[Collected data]
* * * * *
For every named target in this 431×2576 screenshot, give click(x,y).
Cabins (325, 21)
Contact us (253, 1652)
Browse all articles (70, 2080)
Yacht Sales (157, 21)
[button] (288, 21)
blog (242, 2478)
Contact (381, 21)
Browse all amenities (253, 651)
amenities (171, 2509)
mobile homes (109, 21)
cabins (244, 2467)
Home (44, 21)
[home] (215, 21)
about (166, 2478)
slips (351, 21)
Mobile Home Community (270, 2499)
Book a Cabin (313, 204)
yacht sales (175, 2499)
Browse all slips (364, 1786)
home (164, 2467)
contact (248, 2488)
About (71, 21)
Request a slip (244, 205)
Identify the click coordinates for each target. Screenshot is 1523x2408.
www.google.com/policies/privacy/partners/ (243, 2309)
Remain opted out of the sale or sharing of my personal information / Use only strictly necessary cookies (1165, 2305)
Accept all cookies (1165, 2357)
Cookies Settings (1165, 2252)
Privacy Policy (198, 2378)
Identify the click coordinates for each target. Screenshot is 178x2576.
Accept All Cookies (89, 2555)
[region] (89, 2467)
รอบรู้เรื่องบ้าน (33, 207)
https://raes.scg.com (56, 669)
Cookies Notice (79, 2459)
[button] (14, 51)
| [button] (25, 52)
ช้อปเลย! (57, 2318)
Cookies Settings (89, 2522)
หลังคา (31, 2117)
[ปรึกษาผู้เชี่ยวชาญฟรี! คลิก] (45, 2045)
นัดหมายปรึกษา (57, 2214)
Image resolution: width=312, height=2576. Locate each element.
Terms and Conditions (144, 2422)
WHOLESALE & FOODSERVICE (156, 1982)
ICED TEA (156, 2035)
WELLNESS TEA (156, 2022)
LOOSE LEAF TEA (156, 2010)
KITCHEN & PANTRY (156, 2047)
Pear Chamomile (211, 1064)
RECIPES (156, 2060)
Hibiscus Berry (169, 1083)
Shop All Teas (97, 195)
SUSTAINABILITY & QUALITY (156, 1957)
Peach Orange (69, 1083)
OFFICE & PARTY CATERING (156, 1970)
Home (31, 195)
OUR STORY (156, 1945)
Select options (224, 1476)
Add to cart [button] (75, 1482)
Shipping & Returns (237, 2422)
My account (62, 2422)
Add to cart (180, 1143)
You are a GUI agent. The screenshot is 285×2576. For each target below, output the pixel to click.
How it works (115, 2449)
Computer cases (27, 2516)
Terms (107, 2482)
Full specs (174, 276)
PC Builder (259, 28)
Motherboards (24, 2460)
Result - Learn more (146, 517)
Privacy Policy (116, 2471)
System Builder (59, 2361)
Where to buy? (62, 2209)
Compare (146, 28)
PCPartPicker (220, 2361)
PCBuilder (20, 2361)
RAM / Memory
* * * * *
TASK STATEMENT: Although the records may continue, retype only the lines from the first one through the one containing "mobile homes (109, 21)", exactly as they appear.

ANSWER BOX:
For every named target in this 431×2576 screenshot, give click(x,y).
Cabins (325, 21)
Contact us (253, 1652)
Browse all articles (70, 2080)
Yacht Sales (157, 21)
[button] (288, 21)
blog (242, 2478)
Contact (381, 21)
Browse all amenities (253, 651)
amenities (171, 2509)
mobile homes (109, 21)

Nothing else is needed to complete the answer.